The current Bush administration bears a significant part of the responsibility for the deterioration of relations with Russia. The U.S. leadership can be compared to a patient who is temperamental, grumbles, doesn't want to take his bitter medicine, and at the same time insists that he is perfectly healthy.

Is it worth it to get offended by a sick person? Is it wise to incorporate that offense into official government policy? And should we express joy over the patient's worsening condition? Such childish emotions are especially out of place if Russia has any desire to become a responsible leader in global relations.

First, taking offense is not constructive. It is unclear at whom the Foreign Ministry's grievances were directed. At Bush? If so, then this is strange as Bush has truly become a lame duck.

Were the statements directed at Senators Barack Obama and John McCain? That would be premature at the very least and ineffective at most, since it is impossible to paint such different politicians with the same brush.

Did the Foreign Ministry target the U.S. public at large? Anybody who pays attention to the political life of the United States knows that Russia is not currently a major concern for the average citizen there.
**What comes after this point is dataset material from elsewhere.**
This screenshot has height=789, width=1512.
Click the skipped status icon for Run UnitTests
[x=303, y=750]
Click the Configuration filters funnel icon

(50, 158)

Second, taking offense is not always logical. Russia's current position suffers from inconsistencies. On one hand, Moscow claims that the United States is in the midst of deep economic, financial, political and moral crises and that the government itself is practically on the verge of collapse. On the other hand, the United States is portrayed as some kind of demonic power, intent on imposing its own order on the rest of the world and undermining Russia's strategic interests. This is all very reminiscent of self-contradictory Soviet propaganda during the Cold War.

Third, the weakness for being offended can lead to rash behavior. The desire to strike back at the offending party, to settle accounts for the perceived humiliation or insult often overshadows one's long-term interests. For example, Russia's glee over U.S. economic and financial woes is absurd considering the Russia's direct interest in U.S. economic success. For example, a significant part of the country's stabilization fund is invested in the United States; and global oil prices rise or fall in large part as a result of the health of the U.S. economy.
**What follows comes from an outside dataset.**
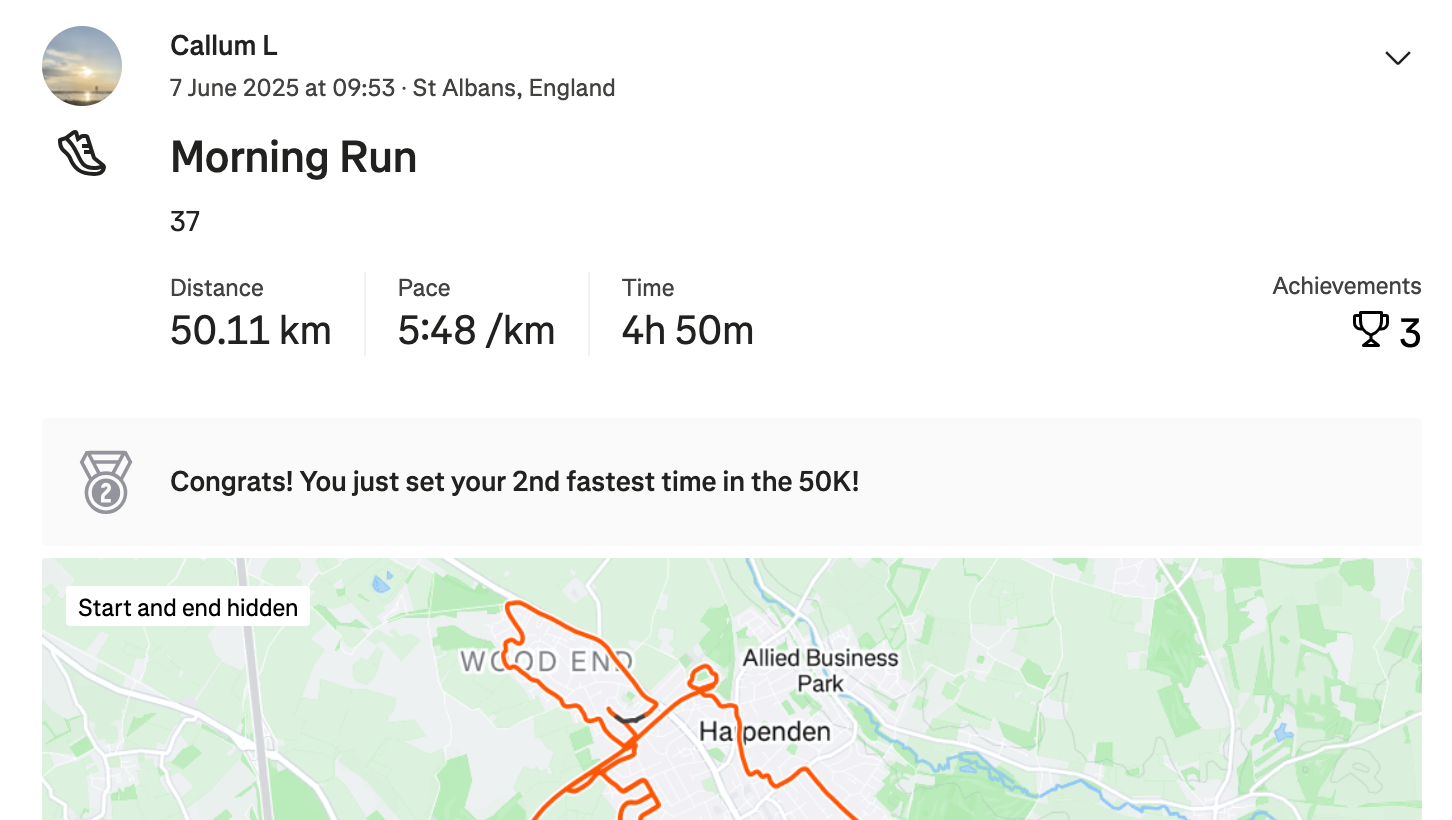Click the Harpenden label on the map
The height and width of the screenshot is (820, 1452).
pos(765,732)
In addition, Russia has a direct interest in seeing that certain U.S. foreign policy goals are successful. For example, Russia's position in Central Asia and the Middle East would be weakened if the United States withdrew its troops quickly from Afghanistan and Iraq.

Last, if Russia's dream ever came true -- the collapse of the U.S. political and economic system -- it would be difficult to underestimate the amount of damage that everyone on the planet would suffer.

The art of foreign policy should not be defined as slamming the door in the face of an irritating or inconvenient partner, but in the ability to further one's interests even under difficult conditions. Refusing to negotiate with the United States would be our collective defeat and a recognition of our powerlessness and irresponsible attitude in the face of urgent global problems.

A serious discussion is now gathering steam in the United States about that country's future foreign policy, Washington's role and weight in international affairs and the new world order after the global balance of power has shifted.

The coming months and years will determine a lot -- perhaps even the course for decades to come. Many U.S. neoconservatives who are still stuck in Cold War mentality have a habit of dividing the world into good and evil, of viewing it through the prism of the standoff between Moscow and Washington and of refusing to give way on any of their positions. By provoking the United States with inflammatory statements, do we really want to give these anti-Russia hawks a big career boost?